Paul Nghiem
Paul T. Nghiem
George F. Odland Professor & Head, UW Dermatology
Pathology & Oral Health Sciences (Adjunct)
Affiliate Investigator, Fred Hutchinson Cancer Research Center
Dr. Paul Nghiem (pronounced NEE-em) is Head, Division of Dermatology, Department of Medicine and the George F. Odland Professor, Department of Medicine/Dermatology. He is also Adjunct Professor in the Departments of Oral Health Sciences and Pathology and an Affiliate Investigator in the Clinical Research Division at Fred Hutchinson Cancer Research Center.
After college, he pursued MD and PhD degrees at Stanford University where he studied Cancer Biology and Immunology, with a special interest in T cell activation.
After his medical and graduate studies, he completed: A medicine internship at Brigham and Women's Hospital in Boston, Dermatology residency at Massachusetts General Hospital in Boston, A Howard Hughes Post-Doctoral Fellowship in Cancer Biology with Stuart Schreiber in the Harvard Department of Chemistry and Chemical Biology. During this time he studied a protein called ATR that is important in a cell's response to UV damage. ATR is interesting because cancerous and pre-cancerous skin cells need it much more than normal cells; ATR can be inhibited by caffeine; and several large epidemiologic studies link caffeine consumption to decreased skin cancer.
In 2003, he started his own lab at the Cutaneous Biology Research Center at Massachusetts General Hospital in Boston.
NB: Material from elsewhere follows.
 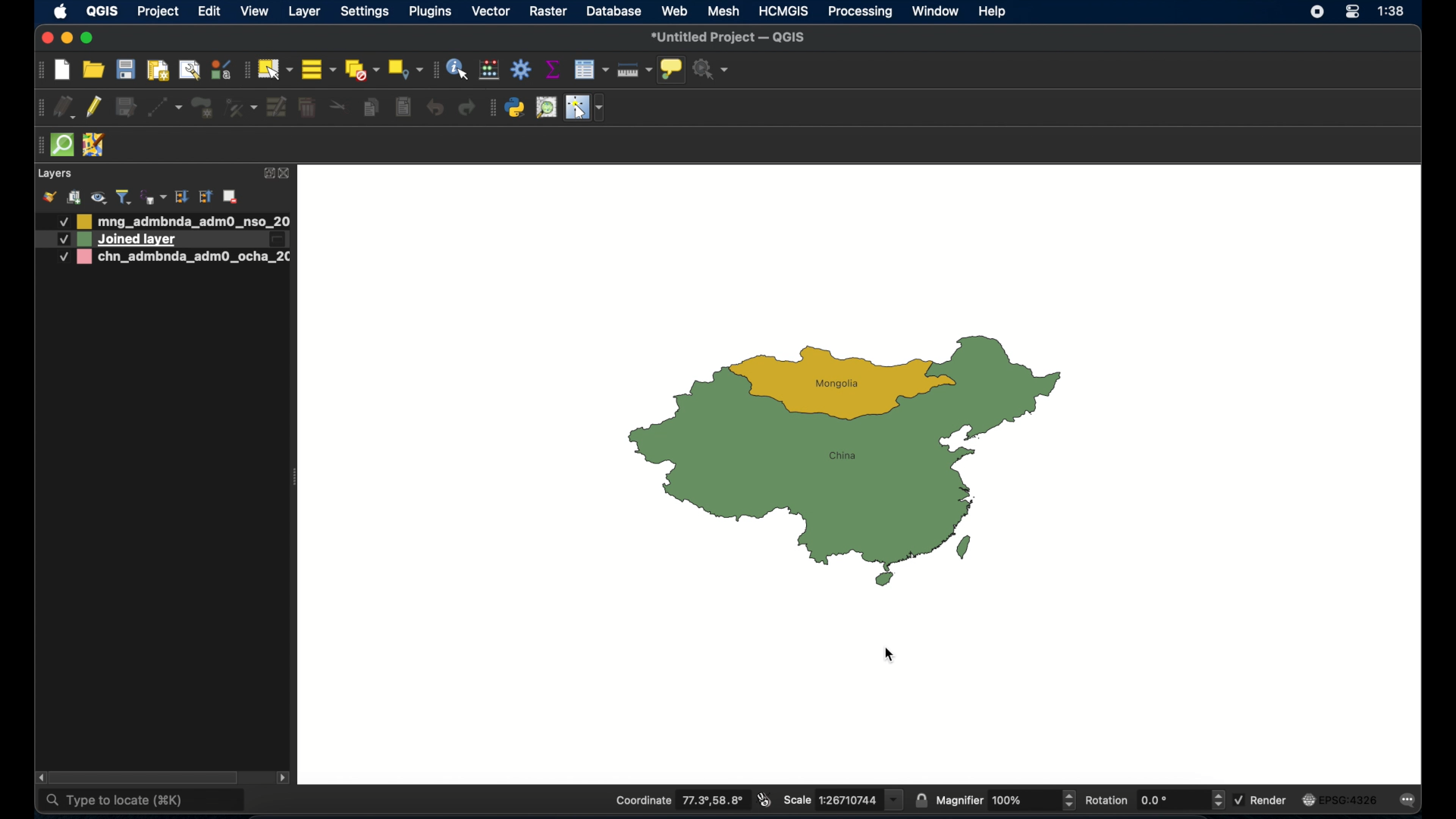 I want to click on maximize, so click(x=88, y=38). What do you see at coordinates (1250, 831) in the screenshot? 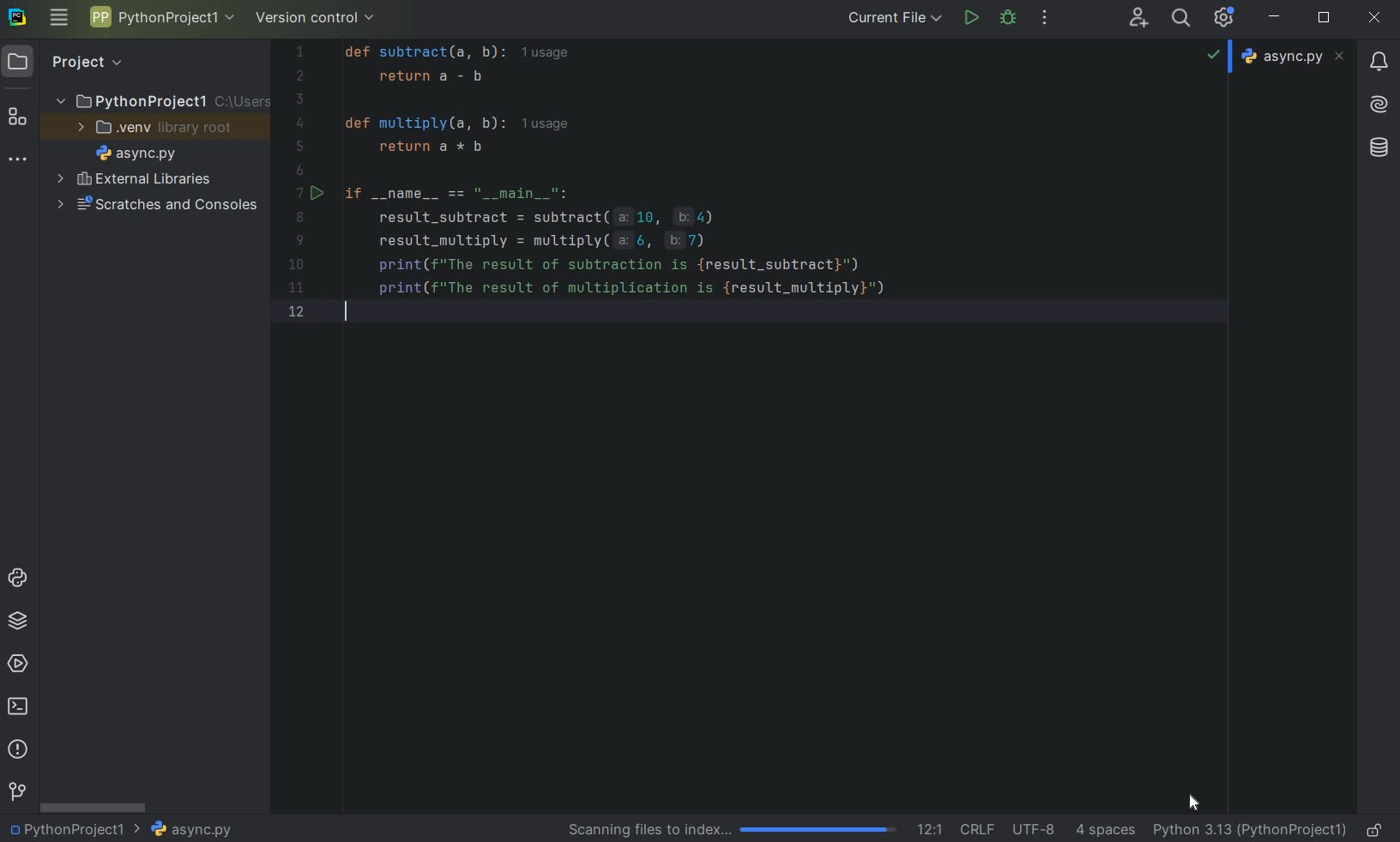
I see `current interpreter` at bounding box center [1250, 831].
in 2006, he leads a multi-disciplinary team that cares for patients with complex skin cancers and follows a cohort of over 1000 patients with Merkel cell carcinoma. Another focus in his lab is on how cells respond to UV damage (and how caffeine can protect against skin cancer, possibly when used topically).
In April, 2015, he became Head of Dermatology in the Department of Medicine at the University of Washington.
He has published over 80 papers that in aggregate have been cited over 2900 times.
He currently has 5 grant awards from the NIH, including a K24 grant for mentoring young physicians and scientists.